Glad you like it. There aren't all that many players left in Italy who still use the modenese bass system. If I were to be critical, Gigi Stok's stuff could become a bit repetitive with all those bass runs, and I tended to prefer the music of Carlo Venturi, who had a tendency to repeat himself on the treble side! Problem with all of the Liscio and Filuzzi tunes are those endless triplets, which even modern players tend to favour. It would be nice to see some players break away a bit from that, but I suppose it's all part of the musical tradition.

The same could be said of French musette, and that may be what attracted me to it. A basically simple genre where the players were allowed a certain amount of licence to diversify, provided they never upset the dancers. In Scottish accordion music the players are not afforded much scope, and very few players have the bottle to experiment with drier tunings, like their Irish neighbours.

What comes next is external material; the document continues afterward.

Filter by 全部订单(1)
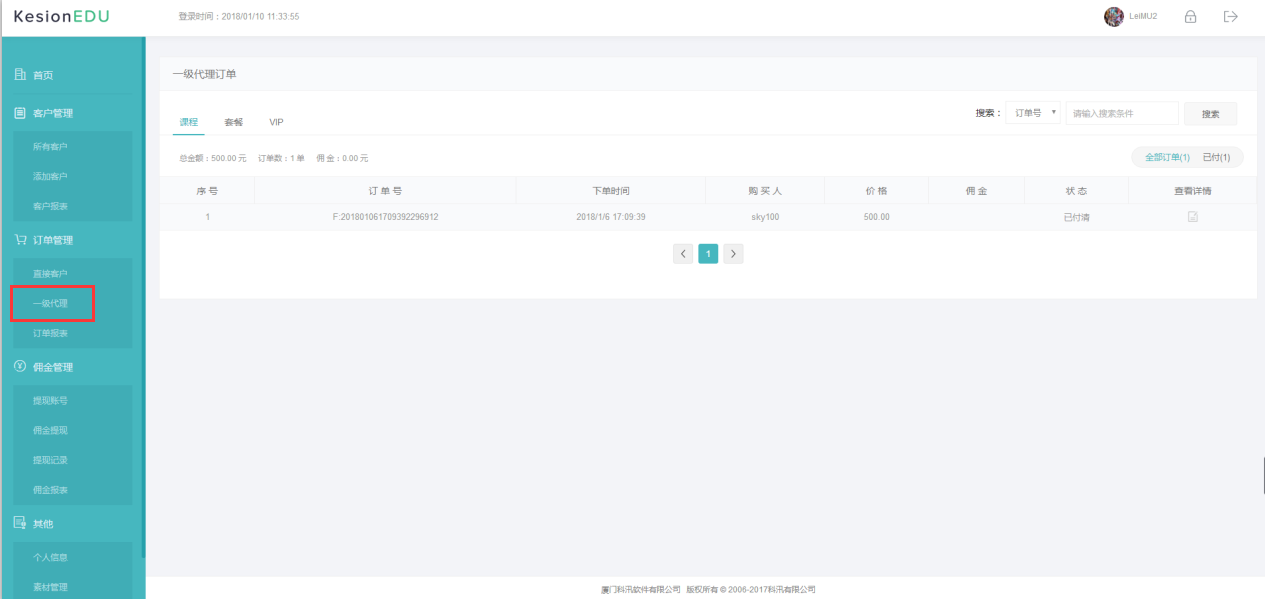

You Tube is a fascinating thing, although I'm finding that most of my posts these days are centred around what I find on it. I'm now retired so have a bit more time. As a dyed in the wool French musette freak I surprised myself by drifting into the Italian music scene, and if I was honest, I think I prefer my "new find". French musette can be a bit "stuffy", especially the modern versions of it, whereas I find the Italian music is a lot more laid back (or so it would appear). I also appreciate accordion music from the various Balkan countries, not forgetting Brazil, where the accordion is still more popular than the guitar in the northeast of the country. Brazil is full of enthusiastic young players keen to learn the popular music of their area, where the accordion still plays a fairly major role.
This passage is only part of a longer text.